Agreed.  We should decide on one consistent definition.  I don't 
know what that looks like right now.  I'm more focused on 
low-level details right now.  I do, however, like the idea of 
delegating the memory management (allocation/deallocation) 
outside of the library.  If that's not feasible for some reason, 
then I would suggest it not be included in utiliD.  I don't want 
dynamic memory allocation in utiliD; that should go into a 
higher-level library that may import utiliD.

Mike

May 10 2019

Mike Franklin <slavo5150 yahoo.com> writes:

On Saturday, 11 May 2019 at 00:09:08 UTC, Mike Franklin wrote:
 On Friday, 10 May 2019 at 23:51:56 UTC, H. S. Teoh wrote:

 I'm not 100% sure it's a good idea to implement memcpy in D 
 just to prove that it can be done / just to say that we're 
 independent of libc. Libc implementations of fundamental 
 operations, esp. memcpy, are usually optimized to next week 
 and back for the target architecture, taking advantage of the 
 target arch's quirks to maximize performance. Not to mention 
 that advanced compiler backends recognize calls to memcpy and 
 can optimize it in ways they can't optimize a generic D 
 function they fail to recognize as being equivalent to memcpy. 
 I highly doubt a generic D implementation could hope to beat 
 that, and it's a little unrealistic, given our current 
 manpower situation, for us to be able to optimize it for each 
 target arch ourselves.

 I understand that point of view.  Indeed we have to demonstrate 
 benefit.  One benefit is to not have to obtain a C toolchain 
 when building D programs.  That is actually quite an 
 inconvenient barrier to entry when cross-compiling (e.g. for 
 developing microcontroller firmware on a PC).

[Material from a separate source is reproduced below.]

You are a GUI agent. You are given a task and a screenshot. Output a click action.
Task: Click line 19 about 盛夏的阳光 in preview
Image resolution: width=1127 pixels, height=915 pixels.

 I'm also hoping that a D implementation would be easier to 
 comprehend than something like this:  
 https://github.com/opalmirror/glibc/blob/c38d0272b7c621078d84593c191e5ee656dbf27c/
ysdeps/arm/memcpy.S  The D implementation still has to handle all of those
corner cases, but I'd rather read D code with inline assembly sprinkled here
and there than read the entire thing in assembly.  The goal with the D
implementation would be to minimize the assembly.

 For compilers that already do something special with memcpy and 
 don't require a C standard library, there's no reason to do 
 anything.  My initial exploration into this has shown that DMD 
 is not one of those compilers.

Also, take a look at this data:  
https://forum.dlang.org/post/jdfiqpronazgglrkmwfq forum.dlang.org 
  Why is DMD making 48,000 runtime calls to memcpy to copy 8 bytes 
of data?  Many of those calls should be inlined.  I see 
opportunity for improvement there.

Mike

May 10 2019

"H. S. Teoh" <hsteoh quickfur.ath.cx> writes:

On Sat, May 11, 2019 at 12:23:31AM +0000, Mike Franklin via
Digitalmars-d-announce wrote:
[...]
 Also, take a look at this data:
 https://forum.dlang.org/post/jdfiqpronazgglrkmwfq forum.dlang.org  Why
 is DMD making 48,000 runtime calls to memcpy to copy 8 bytes of data?
 Many of those calls should be inlined.  I see opportunity for
 improvement there.

[...]

When it comes to performance, I've essentially given up looking at DMD
output. DMD's inliner gives up far too easily, leading to a lot of calls
that aren't inlined when they really should be, and DMD's optimizer does
not have loop unrolling, which excludes a LOT of subsequent
optimizations that could have been applied.  I wouldn't base any
performance decisions on DMD output. If LDC or GDC produces non-optimal
code, then we have cause to do something. Otherwise, IMO we're just
uglifying D code and making it unmaintainable for no good reason.


T

-- 
Recently, our IT department hired a bug-fix engineer. He used to work for
Volkswagen.

May 10 2019

Mike Franklin <slavo5150 yahoo.com> writes:

On Saturday, 11 May 2019 at 00:32:54 UTC, H. S. Teoh wrote:

 When it comes to performance, I've essentially given up looking 
 at DMD output. DMD's inliner gives up far too easily, leading 
 to a lot of calls that aren't inlined when they really should 
 be, and DMD's optimizer does not have loop unrolling, which 
 excludes a LOT of subsequent optimizations that could have been 
 applied.  I wouldn't base any performance decisions on DMD 
 output. If LDC or GDC produces non-optimal code, then we have 
 cause to do something. Otherwise, IMO we're just uglifying D 
 code and making it unmaintainable for no good reason.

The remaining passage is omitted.